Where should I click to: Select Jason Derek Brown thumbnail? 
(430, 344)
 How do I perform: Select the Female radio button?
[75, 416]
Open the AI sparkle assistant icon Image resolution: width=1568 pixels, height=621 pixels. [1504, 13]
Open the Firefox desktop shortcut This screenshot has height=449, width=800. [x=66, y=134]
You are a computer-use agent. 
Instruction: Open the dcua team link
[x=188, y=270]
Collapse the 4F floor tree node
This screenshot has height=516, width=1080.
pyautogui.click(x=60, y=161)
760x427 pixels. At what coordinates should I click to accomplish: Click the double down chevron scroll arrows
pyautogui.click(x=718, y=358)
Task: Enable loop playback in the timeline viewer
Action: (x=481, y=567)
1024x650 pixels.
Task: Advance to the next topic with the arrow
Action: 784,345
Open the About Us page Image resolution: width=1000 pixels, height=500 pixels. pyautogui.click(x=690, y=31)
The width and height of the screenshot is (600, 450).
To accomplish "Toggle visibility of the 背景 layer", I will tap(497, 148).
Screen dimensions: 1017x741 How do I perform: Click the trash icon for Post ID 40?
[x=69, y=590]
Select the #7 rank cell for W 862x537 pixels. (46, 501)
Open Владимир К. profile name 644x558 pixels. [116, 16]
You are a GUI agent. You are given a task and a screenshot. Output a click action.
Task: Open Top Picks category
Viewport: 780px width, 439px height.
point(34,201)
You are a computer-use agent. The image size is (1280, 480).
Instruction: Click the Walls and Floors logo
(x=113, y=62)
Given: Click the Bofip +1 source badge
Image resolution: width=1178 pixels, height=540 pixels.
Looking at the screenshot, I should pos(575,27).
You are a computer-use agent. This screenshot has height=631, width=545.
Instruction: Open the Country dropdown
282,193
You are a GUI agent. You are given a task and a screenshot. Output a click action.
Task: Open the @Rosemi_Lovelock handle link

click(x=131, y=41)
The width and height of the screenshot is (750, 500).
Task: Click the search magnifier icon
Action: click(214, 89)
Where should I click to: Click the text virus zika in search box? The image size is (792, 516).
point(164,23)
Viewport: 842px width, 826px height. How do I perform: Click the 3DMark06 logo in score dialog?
· · ·
The data must be given again in full. Keep every line identical.

Where should I click to: Select Jason Derek Brown thumbnail? 
(430, 344)
 How do I perform: Select the Female radio button?
[75, 416]
Open the AI sparkle assistant icon Image resolution: width=1568 pixels, height=621 pixels. [1504, 13]
Open the Firefox desktop shortcut This screenshot has height=449, width=800. [x=66, y=134]
You are a computer-use agent. 
Instruction: Open the dcua team link
[x=188, y=270]
Collapse the 4F floor tree node
This screenshot has height=516, width=1080.
pyautogui.click(x=60, y=161)
760x427 pixels. At what coordinates should I click to accomplish: Click the double down chevron scroll arrows
pyautogui.click(x=718, y=358)
Task: Enable loop playback in the timeline viewer
Action: (x=481, y=567)
1024x650 pixels.
Task: Advance to the next topic with the arrow
Action: 784,345
Open the About Us page Image resolution: width=1000 pixels, height=500 pixels. pyautogui.click(x=690, y=31)
The width and height of the screenshot is (600, 450).
To accomplish "Toggle visibility of the 背景 layer", I will tap(497, 148).
Screen dimensions: 1017x741 How do I perform: Click the trash icon for Post ID 40?
[x=69, y=590]
Select the #7 rank cell for W 862x537 pixels. (46, 501)
Open Владимир К. profile name 644x558 pixels. [116, 16]
You are a GUI agent. You are given a task and a screenshot. Output a click action.
Task: Open Top Picks category
Viewport: 780px width, 439px height.
point(34,201)
You are a computer-use agent. The image size is (1280, 480).
Instruction: Click the Walls and Floors logo
(x=113, y=62)
Given: Click the Bofip +1 source badge
Image resolution: width=1178 pixels, height=540 pixels.
Looking at the screenshot, I should pos(575,27).
You are a computer-use agent. This screenshot has height=631, width=545.
Instruction: Open the Country dropdown
282,193
You are a GUI agent. You are given a task and a screenshot. Output a click action.
Task: Open the @Rosemi_Lovelock handle link

click(x=131, y=41)
The width and height of the screenshot is (750, 500).
Task: Click the search magnifier icon
Action: click(214, 89)
Where should I click to: Click the text virus zika in search box? The image size is (792, 516).
point(164,23)
Viewport: 842px width, 826px height. How do I perform: Click the 3DMark06 logo in score dialog?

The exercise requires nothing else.